Studio album by Bladee
- Released: 23 April 2024
- Studio: Bladee's house (Stockholm)
- Genre: Rage
- Length: 63:36
- Label: Trash Island
- Producers: 100yrd; Jonah Abraham; AM; F1lthy; James Ferraro; Glasear; Simon Hessman; Lucian; Lusi; Lukrative; Mechatok; Mochila; Rok; Gabriel Schuman; Skrillex; Warpstr; Woesum; Whitearmor; Yung Sherman;

Bladee chronology
| Psykos (2024) | Cold Visions (2024) | Ste the Beautiful Martyr 1st Attempt (2025) |

= Cold Visions =

2024 studio album by Bladee

Cold Visions is the seventh solo studio album by the Swedish rapper Bladee. A surprise album, it was self-released under his Trash Island label on 23 April 2024. As his 30th birthday approached, Bladee experienced a depressive episode, feeling anxious about ageing and the mixed reception to his previous solo album, Spiderr (2022). He recorded Cold Visions at his house in Stockholm across a two-week period. Due to monetary disputes, the album was not released on longtime label Year0001. The album was executive produced by Bladee and Gabriel Schuman; it was primarily produced by F1lthy, with contributions from Skrillex, Whitearmor, and James Ferraro, among others.

Cold Visions is Bladee's longest release; it is a hip-hop album characterized by audio logos, references to his past work, and a recurring theme of paranoia. It received critical acclaim; critics considered it one of his darkest works. The album was promoted by a tour across North America and Europe. Several publications featured it on their year-end lists.

== Background and recording ==
Bladee released his sixth solo studio album, Spiderr, on 30 September 2022, to mixed reception. In March 2024, he released the collaborative studio album Psykos with longtime collaborator Yung Lean, to positive reviews. Although he has used guitars in his music before, this was the first time he committed to a post-punk and alternative rock sound.

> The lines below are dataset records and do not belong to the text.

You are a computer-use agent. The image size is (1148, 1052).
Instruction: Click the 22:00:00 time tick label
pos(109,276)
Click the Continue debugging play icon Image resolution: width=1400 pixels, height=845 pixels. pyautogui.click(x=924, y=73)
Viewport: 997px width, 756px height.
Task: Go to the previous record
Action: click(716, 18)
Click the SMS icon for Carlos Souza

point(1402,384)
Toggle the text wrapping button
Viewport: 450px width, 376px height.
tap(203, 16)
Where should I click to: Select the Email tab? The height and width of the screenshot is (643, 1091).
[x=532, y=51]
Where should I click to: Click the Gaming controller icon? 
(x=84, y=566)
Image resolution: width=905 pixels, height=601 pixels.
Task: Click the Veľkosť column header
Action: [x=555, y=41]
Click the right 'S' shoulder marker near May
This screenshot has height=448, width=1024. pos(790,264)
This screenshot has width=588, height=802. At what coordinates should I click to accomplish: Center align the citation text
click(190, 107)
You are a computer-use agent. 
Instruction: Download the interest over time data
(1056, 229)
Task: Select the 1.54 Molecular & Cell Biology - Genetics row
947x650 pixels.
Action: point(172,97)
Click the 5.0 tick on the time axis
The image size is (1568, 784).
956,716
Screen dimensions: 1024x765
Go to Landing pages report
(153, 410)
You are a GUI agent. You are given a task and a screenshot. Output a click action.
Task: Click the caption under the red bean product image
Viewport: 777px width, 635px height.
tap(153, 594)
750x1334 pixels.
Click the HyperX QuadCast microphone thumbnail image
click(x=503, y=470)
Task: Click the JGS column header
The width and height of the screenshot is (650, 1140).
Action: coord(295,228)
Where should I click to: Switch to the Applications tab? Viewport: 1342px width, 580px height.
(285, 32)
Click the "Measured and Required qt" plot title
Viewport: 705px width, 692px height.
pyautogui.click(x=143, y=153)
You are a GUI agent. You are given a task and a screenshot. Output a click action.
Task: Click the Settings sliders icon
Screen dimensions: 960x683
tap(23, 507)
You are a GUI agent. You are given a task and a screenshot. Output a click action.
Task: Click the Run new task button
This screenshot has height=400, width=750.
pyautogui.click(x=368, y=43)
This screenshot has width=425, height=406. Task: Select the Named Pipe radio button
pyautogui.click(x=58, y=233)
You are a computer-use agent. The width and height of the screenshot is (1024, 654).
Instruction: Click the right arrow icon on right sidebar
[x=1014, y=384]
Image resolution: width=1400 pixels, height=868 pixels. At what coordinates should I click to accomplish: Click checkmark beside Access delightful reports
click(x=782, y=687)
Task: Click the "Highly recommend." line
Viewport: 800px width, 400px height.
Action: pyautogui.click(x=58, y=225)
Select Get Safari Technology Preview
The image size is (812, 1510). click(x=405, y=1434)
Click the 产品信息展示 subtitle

As his 30th birthday approached, Bladee experienced a depressive episode, feeling anxious about ageing and the mixed reception to Spiderr. Kieran Press-Reynolds from Pitchfork wrote that Bladee was experiencing "something like a mid-career crisis". Cold Visions was recorded at Bladee's house in Stockholm across a two-week period. The album was primarily produced by F1lthy, with contributions from Skrillex, Whitearmor, James Ferraro, among others.

== Composition ==
Publications have classified Cold Visions as a rap album. With its 30 tracks and a runtime of nearly 64 minutes, it is Bladee's longest release. Paranoia is a recurring theme in the album and the songs seamlessly transition into each other. Critics felt that Cold Visions contained darker themes and production when compared to Bladee's previous work. Press-Reynolds felt it was darker compared to the "sublime optimism" of Crest (2022) and 333 (2020) and the "summery bounce" of Good Luck (2020) and The Fool (2021). Charles Lyons-Burt from Slant Magazine said that Bladee's work "has never sounded so paranoid, dark, and dangerous"; HotNewHipHop's Zachary Horvath called it "extremely dark". AllMusic's Fred Thomas wrote that the majority of the album is "aggressive and nihilistic", and "dense, paranoid, and nightmarish". Writing for Paste, Madelyn Dawson called F1lthy's production "dark" and "distorted". Quinn Moreland of The Guardian wrote that, across the album, "he purges his demons over raging, blown-out trap beats"; Bladee described the lyricism in the album as "really honest, more like a diary". Tom Breihan of Stereogum wrote: "Bladee delivers most of his heavily-accented lyrics in a blurry, downcast, syncopated hum, while the blown-out beats conjure icy-tundra landscapes".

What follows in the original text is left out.